*What to do*:
Below are the entries. Print only the lines starting at the one with "Open the 闪电图 view" and ending at the one with "The width and", exactly, with no pictures.

*Data for this exercise*:
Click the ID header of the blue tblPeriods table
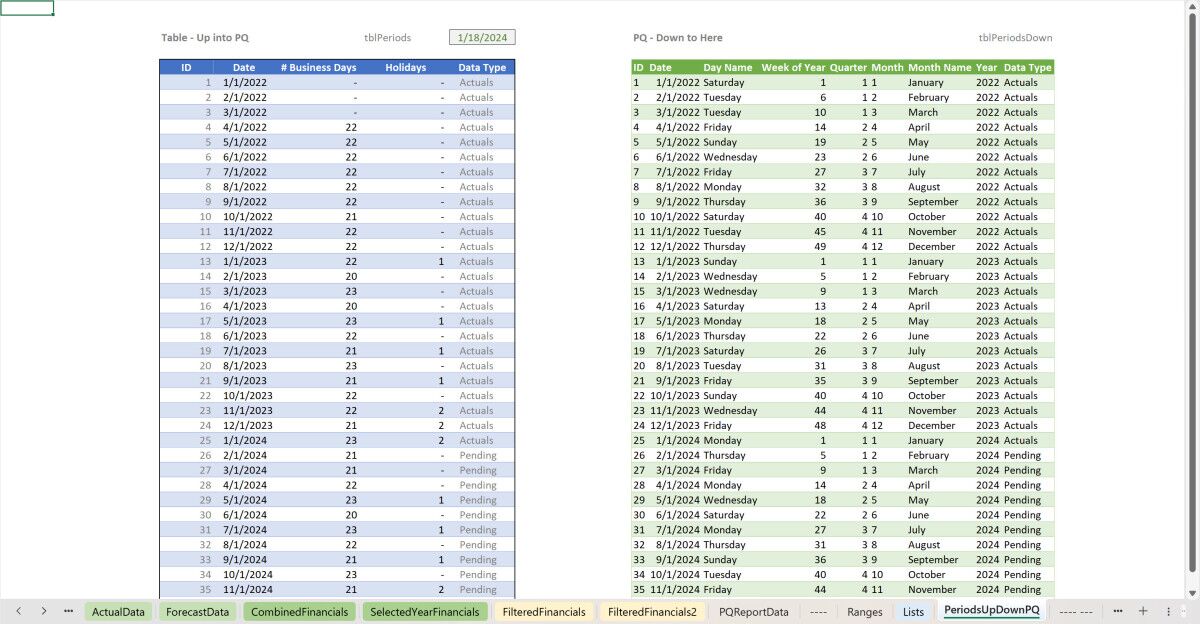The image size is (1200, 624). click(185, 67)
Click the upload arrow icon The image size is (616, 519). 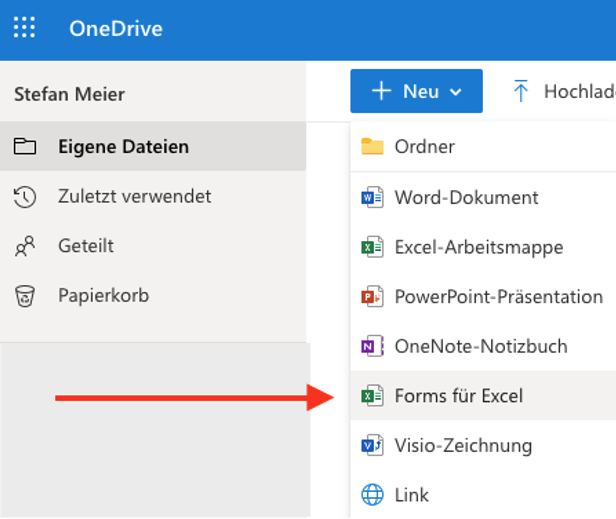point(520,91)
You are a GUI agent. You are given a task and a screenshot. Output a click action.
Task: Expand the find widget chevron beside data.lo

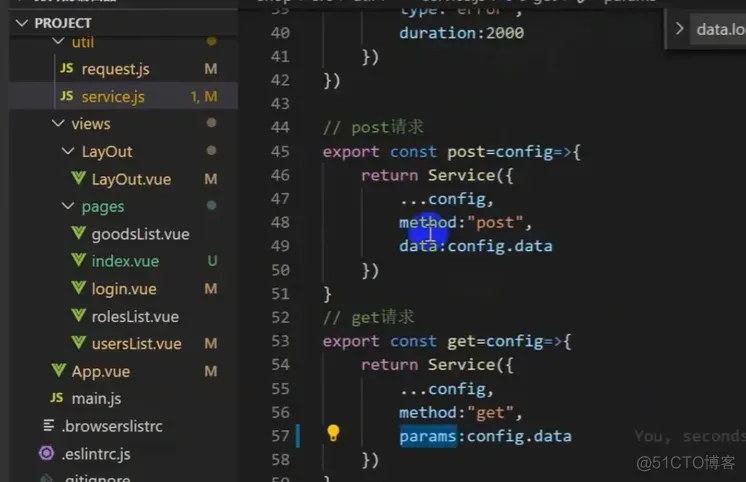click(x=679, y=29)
==
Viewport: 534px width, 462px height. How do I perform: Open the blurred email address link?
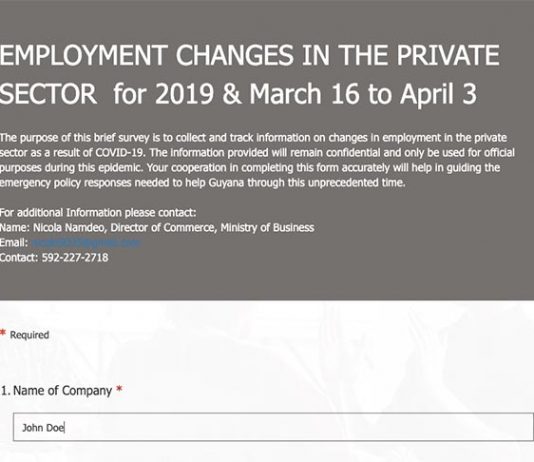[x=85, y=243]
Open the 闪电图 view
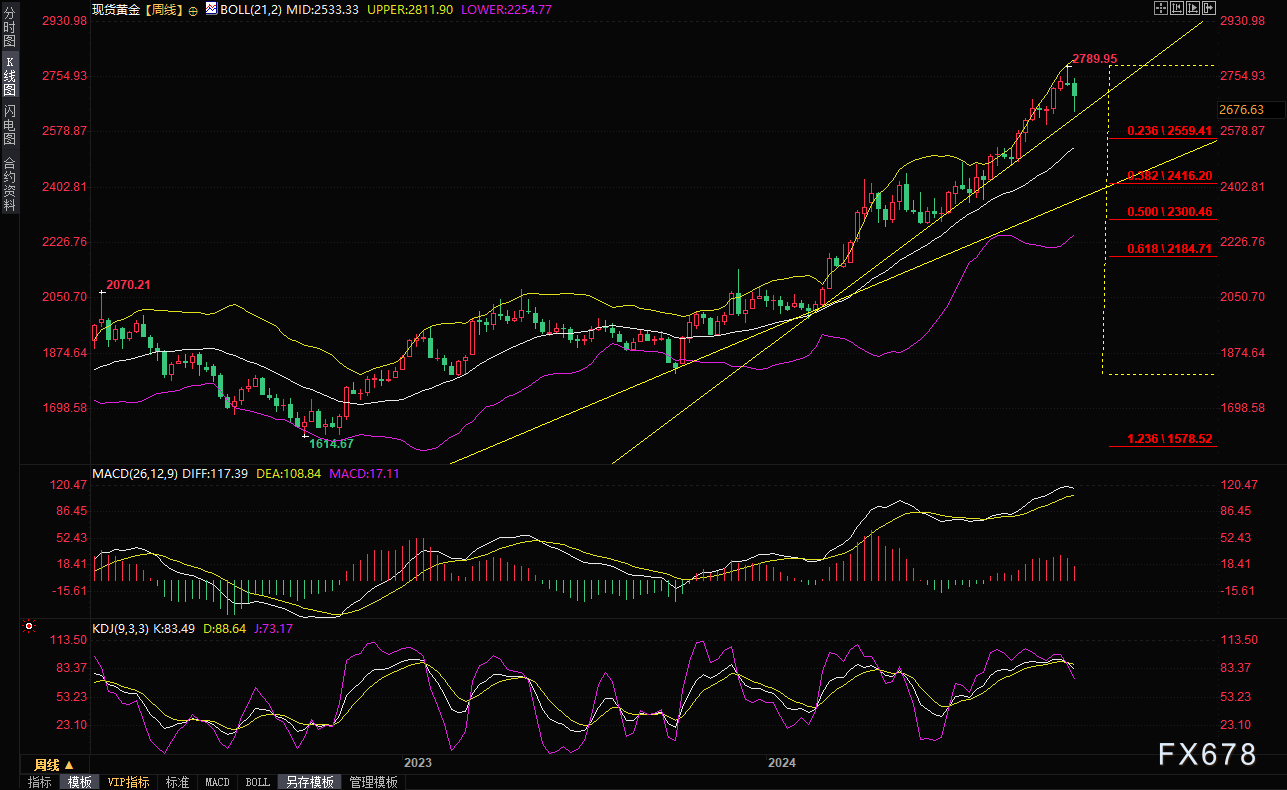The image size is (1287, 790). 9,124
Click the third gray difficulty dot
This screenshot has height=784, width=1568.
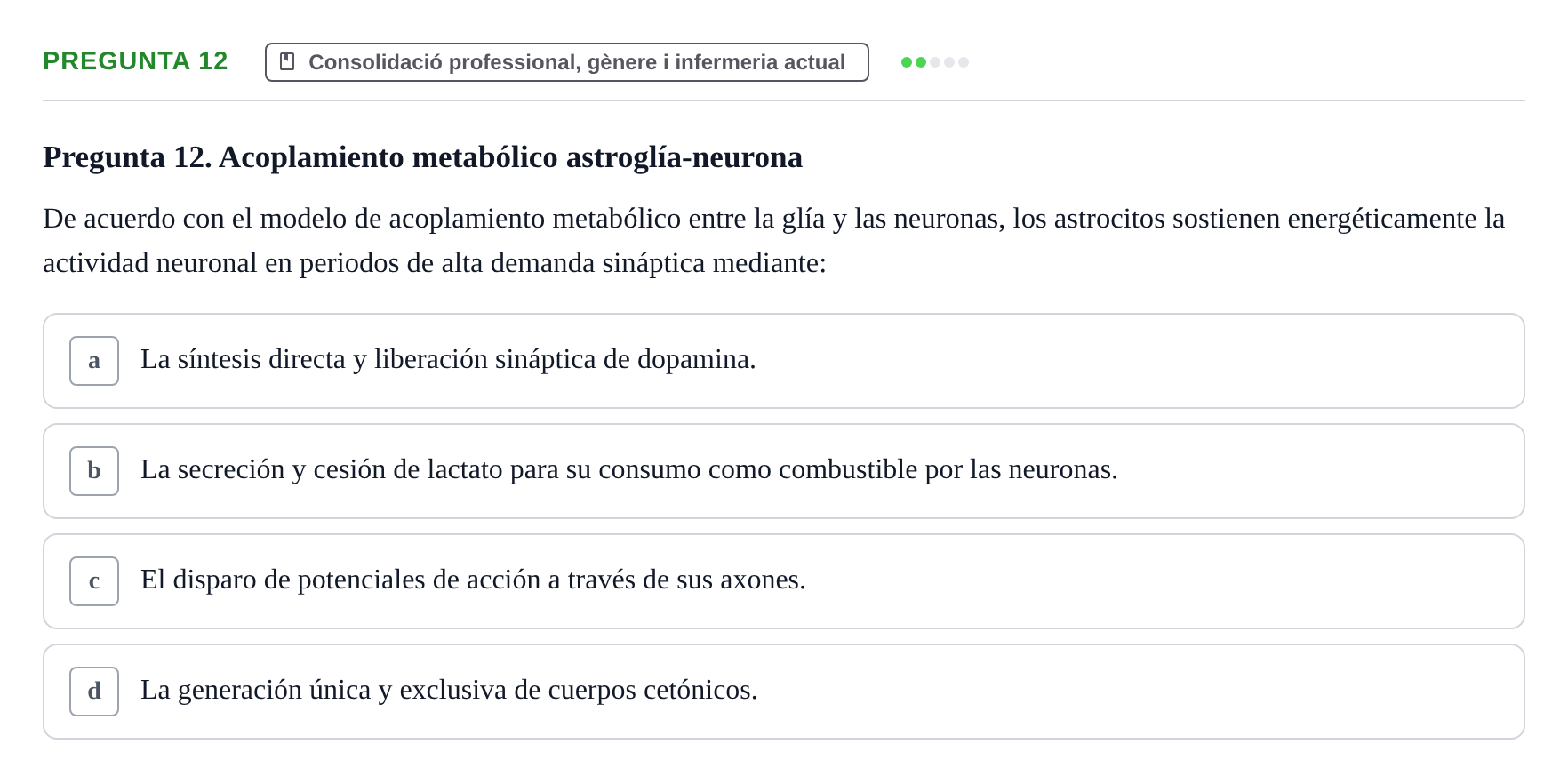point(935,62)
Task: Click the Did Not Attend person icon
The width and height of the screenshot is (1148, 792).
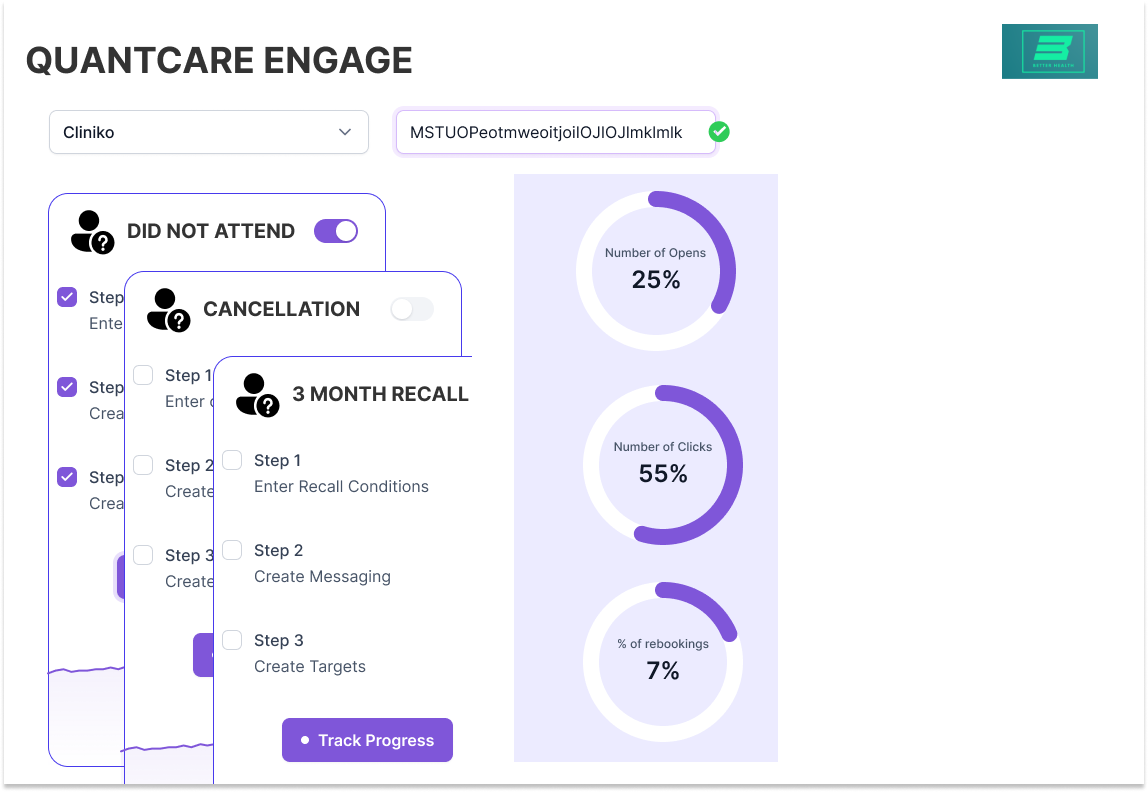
---
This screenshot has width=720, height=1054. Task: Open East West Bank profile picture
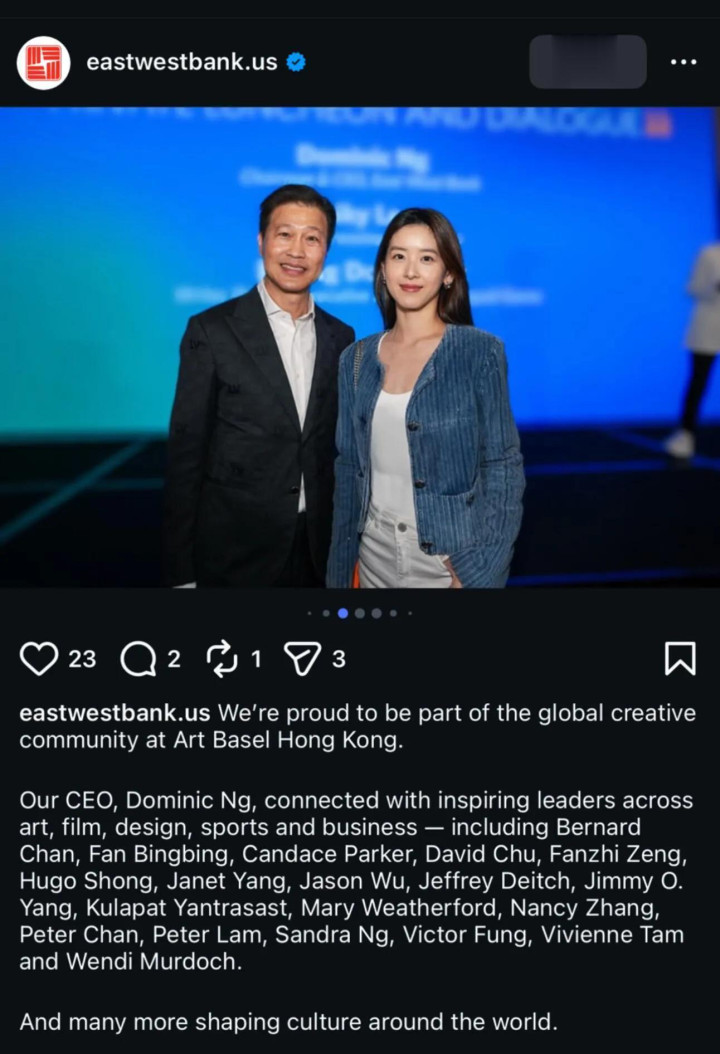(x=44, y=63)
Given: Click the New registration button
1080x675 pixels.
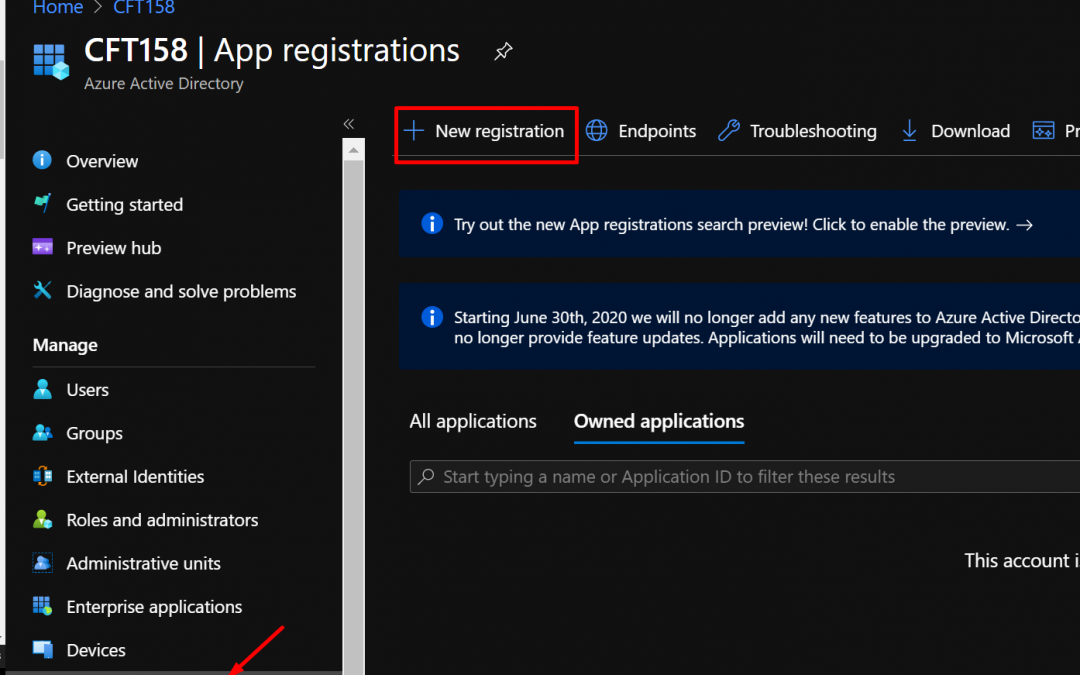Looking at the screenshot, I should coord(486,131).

*Written response*:
Open the 闪电图 view
The image size is (1287, 790). 9,124
Click the third gray difficulty dot
This screenshot has height=784, width=1568.
point(935,62)
Task: Click the Did Not Attend person icon
The width and height of the screenshot is (1148, 792).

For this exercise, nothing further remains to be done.